Sometimes you don’t need to innovate to progress.

Late in 2019, the modern world didn’t understand the implications of global pandemics. The ‘C-word’ stood for climate change, not COVID, and the community of Rushworth was faced with the challenge of developing a small town, climate change adaptation project.

After several Climate Conversations meetings, it became clear that the new group had some common goals.
Many people in the group were keen gardeners and concerned about the way extreme weather affected their backyards. They had watched exotic plants suffer and fail in the heat – exacerbating their sense of hopelessness. Coupled with this was a concern for birds and animals unable to find refuge in escalating summer heatwaves.
People wanted to better understand habitat creation, resilient plant species, and the issues that face the local natural environment whilst also working on a socially inclusive, accessible, and realistic project.
Instead of tackling a brand new concept, the group chose to revitalise an existing project.

A couple of years before, the local environment group had created some indigenous wildflower beds on a weed-infested site on the edge of town. The beds were looking okay but they lacked the incentive to attract community participation. They were far from fabulous but they did have potential. The perfect foundation for a new project.

The group decided on weekly, hour-long working bees. The area became a regular hive of activity as the team weeded, pruned, re-planted, and mulched the bare earth. The Friday morning sessions were fun and pro-active and always left the members with a sense of satisfaction.
And then the second wave hit.

If love is the seventh wave, the second wave is disappointment. The group realised they wouldn’t be able to meet any longer and organisers feared the project would be forgotten but in the weeks preceding, a bond had been formed between members. The garden had responded in kind with the rewards of everlasting daisies, lemon beauty heads, and elegant spear grass, all waving in the breeze at passers-by.
But people didn’t want to lose their connection with the space, so in the many lonely months that followed, a weekly activity was maintained in the face of adversity. Masked and socially distanced, couples met to continue the work, and on November 8 when Dan declared we could all see each other again, the team reunited over a well-loved garden bed, brimming with wildflowers.

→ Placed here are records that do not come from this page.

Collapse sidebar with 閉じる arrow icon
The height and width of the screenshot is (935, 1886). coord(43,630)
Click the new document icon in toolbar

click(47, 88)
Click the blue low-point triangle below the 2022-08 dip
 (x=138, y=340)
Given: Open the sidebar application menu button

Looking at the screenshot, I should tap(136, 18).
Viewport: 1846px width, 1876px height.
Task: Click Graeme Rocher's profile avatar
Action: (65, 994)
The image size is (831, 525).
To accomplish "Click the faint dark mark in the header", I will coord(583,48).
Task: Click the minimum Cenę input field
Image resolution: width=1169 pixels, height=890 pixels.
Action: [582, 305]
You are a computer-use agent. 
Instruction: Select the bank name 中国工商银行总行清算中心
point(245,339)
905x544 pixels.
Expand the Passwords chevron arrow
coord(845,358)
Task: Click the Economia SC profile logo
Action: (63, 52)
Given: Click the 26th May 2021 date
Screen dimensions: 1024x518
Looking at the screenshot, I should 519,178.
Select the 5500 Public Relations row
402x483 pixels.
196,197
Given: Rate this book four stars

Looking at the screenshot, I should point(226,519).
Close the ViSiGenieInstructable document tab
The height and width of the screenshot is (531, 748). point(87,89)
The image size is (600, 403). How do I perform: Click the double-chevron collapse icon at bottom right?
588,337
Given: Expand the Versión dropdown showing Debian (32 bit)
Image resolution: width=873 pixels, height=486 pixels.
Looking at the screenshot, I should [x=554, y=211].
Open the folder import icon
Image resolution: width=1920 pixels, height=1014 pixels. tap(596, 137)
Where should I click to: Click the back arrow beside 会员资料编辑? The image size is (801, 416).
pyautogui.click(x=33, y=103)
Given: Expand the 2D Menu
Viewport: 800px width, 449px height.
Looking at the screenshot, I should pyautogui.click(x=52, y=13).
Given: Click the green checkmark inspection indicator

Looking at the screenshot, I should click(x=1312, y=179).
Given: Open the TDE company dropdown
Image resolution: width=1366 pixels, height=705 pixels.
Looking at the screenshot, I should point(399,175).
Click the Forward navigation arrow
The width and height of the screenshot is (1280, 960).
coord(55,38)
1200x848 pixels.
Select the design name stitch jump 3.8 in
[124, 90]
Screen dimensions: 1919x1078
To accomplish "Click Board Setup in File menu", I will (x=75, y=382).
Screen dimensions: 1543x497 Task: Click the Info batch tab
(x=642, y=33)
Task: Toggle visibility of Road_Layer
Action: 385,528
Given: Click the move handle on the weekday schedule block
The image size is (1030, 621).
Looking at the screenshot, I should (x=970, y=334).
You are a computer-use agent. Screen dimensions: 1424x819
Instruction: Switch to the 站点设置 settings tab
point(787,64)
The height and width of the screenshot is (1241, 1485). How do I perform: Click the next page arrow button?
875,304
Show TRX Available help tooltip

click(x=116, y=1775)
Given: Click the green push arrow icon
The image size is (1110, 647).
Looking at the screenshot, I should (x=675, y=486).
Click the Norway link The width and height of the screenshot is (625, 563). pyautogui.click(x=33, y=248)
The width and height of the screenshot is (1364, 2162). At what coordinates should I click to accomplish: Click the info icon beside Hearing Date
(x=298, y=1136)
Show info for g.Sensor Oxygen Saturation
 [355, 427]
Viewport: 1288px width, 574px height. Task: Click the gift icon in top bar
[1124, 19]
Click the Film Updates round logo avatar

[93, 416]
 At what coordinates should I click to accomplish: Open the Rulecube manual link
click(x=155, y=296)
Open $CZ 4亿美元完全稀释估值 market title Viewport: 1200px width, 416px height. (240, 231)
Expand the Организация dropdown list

Since then the project has developed and new ideas are infiltrating the simple concept of a garden bed.
The group now includes a community food swap; sharing home-grown produce, recipes, and sometimes other inanimate objects. A regular report is written for the local newspaper and there are plans to use the beds as a seed bank, demonstration site, and art resource for botanic drawing classes, natural dyeing, and basket weaving.

The weekly working bees have been a reliable and therapeutic contact for members throughout this surreal year. The group now continues its work feeling positive, purposeful, and inspired – all the right ingredients to remedy a society fearful of the advance of global warming and looking for a way to address the effects with meaningful action. Action that brings people together, caring for their community and their environment.